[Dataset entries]
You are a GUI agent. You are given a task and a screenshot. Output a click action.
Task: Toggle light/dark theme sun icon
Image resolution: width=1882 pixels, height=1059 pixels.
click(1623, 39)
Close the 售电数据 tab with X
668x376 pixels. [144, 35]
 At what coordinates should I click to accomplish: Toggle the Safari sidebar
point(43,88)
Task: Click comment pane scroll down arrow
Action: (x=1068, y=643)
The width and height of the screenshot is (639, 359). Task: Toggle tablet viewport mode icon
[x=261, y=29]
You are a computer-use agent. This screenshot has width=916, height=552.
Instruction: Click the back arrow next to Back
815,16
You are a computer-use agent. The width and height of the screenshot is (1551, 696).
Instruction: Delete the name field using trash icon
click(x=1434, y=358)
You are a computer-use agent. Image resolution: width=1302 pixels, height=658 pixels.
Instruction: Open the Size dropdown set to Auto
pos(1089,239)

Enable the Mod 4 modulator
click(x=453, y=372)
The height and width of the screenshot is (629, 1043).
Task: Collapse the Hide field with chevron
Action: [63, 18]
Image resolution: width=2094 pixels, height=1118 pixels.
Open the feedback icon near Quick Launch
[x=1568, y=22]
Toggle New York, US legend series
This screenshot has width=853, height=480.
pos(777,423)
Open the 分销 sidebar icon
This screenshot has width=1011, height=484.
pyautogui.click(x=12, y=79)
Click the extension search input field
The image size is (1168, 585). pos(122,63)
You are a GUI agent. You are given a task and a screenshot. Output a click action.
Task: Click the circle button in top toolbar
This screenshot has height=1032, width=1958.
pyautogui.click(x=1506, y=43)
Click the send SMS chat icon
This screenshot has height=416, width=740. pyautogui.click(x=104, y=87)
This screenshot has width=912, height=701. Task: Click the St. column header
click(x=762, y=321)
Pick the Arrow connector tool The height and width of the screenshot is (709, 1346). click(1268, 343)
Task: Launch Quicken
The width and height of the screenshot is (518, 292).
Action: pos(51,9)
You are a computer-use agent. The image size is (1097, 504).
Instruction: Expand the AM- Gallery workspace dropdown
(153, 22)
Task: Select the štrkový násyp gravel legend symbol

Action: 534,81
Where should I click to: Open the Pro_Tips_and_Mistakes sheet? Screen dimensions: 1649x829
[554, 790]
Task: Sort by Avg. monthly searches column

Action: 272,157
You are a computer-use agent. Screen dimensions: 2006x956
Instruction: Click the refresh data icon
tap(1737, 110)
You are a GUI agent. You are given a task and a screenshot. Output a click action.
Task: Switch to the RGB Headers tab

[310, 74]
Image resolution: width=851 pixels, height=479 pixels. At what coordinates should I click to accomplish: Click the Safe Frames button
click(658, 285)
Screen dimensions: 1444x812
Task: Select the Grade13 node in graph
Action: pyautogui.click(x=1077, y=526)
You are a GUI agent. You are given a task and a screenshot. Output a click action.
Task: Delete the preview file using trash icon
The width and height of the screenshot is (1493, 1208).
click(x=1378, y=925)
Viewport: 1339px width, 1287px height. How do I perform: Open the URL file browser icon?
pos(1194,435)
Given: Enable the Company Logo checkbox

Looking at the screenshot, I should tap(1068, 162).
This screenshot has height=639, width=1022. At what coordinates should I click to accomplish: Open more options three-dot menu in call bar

● Activity
Each entry needs to be copied out exactly.

● Task output
You are a GUI agent. You are given a task and a screenshot. Output a click action.
Task: Toggle light/dark theme sun icon
Image resolution: width=1882 pixels, height=1059 pixels.
click(1623, 39)
Close the 售电数据 tab with X
668x376 pixels. [144, 35]
 At what coordinates should I click to accomplish: Toggle the Safari sidebar
point(43,88)
Task: Click comment pane scroll down arrow
Action: (x=1068, y=643)
The width and height of the screenshot is (639, 359). Task: Toggle tablet viewport mode icon
[x=261, y=29]
You are a computer-use agent. This screenshot has width=916, height=552.
Instruction: Click the back arrow next to Back
815,16
You are a computer-use agent. The width and height of the screenshot is (1551, 696).
Instruction: Delete the name field using trash icon
click(x=1434, y=358)
You are a computer-use agent. Image resolution: width=1302 pixels, height=658 pixels.
Instruction: Open the Size dropdown set to Auto
pos(1089,239)

Enable the Mod 4 modulator
click(x=453, y=372)
The height and width of the screenshot is (629, 1043).
Task: Collapse the Hide field with chevron
Action: [63, 18]
Image resolution: width=2094 pixels, height=1118 pixels.
Open the feedback icon near Quick Launch
[x=1568, y=22]
Toggle New York, US legend series
This screenshot has width=853, height=480.
pos(777,423)
Open the 分销 sidebar icon
This screenshot has width=1011, height=484.
pyautogui.click(x=12, y=79)
Click the extension search input field
The image size is (1168, 585). pos(122,63)
You are a GUI agent. You are given a task and a screenshot. Output a click action.
Task: Click the circle button in top toolbar
This screenshot has height=1032, width=1958.
pyautogui.click(x=1506, y=43)
Click the send SMS chat icon
This screenshot has height=416, width=740. pyautogui.click(x=104, y=87)
This screenshot has width=912, height=701. Task: Click the St. column header
click(x=762, y=321)
Pick the Arrow connector tool The height and width of the screenshot is (709, 1346). click(1268, 343)
Task: Launch Quicken
The width and height of the screenshot is (518, 292).
Action: pos(51,9)
You are a computer-use agent. The image size is (1097, 504).
Instruction: Expand the AM- Gallery workspace dropdown
(153, 22)
Task: Select the štrkový násyp gravel legend symbol

Action: 534,81
Where should I click to: Open the Pro_Tips_and_Mistakes sheet? Screen dimensions: 1649x829
[554, 790]
Task: Sort by Avg. monthly searches column

Action: 272,157
You are a computer-use agent. Screen dimensions: 2006x956
Instruction: Click the refresh data icon
tap(1737, 110)
You are a GUI agent. You are given a task and a screenshot. Output a click action.
Task: Switch to the RGB Headers tab

[310, 74]
Image resolution: width=851 pixels, height=479 pixels. At what coordinates should I click to accomplish: Click the Safe Frames button
click(658, 285)
Screen dimensions: 1444x812
Task: Select the Grade13 node in graph
Action: pyautogui.click(x=1077, y=526)
You are a GUI agent. You are given a task and a screenshot. Output a click action.
Task: Delete the preview file using trash icon
The width and height of the screenshot is (1493, 1208).
click(x=1378, y=925)
Viewport: 1339px width, 1287px height. How do I perform: Open the URL file browser icon?
pos(1194,435)
Given: Enable the Company Logo checkbox

Looking at the screenshot, I should tap(1068, 162).
This screenshot has height=639, width=1022. At what coordinates should I click to accomplish: Open more options three-dot menu in call bar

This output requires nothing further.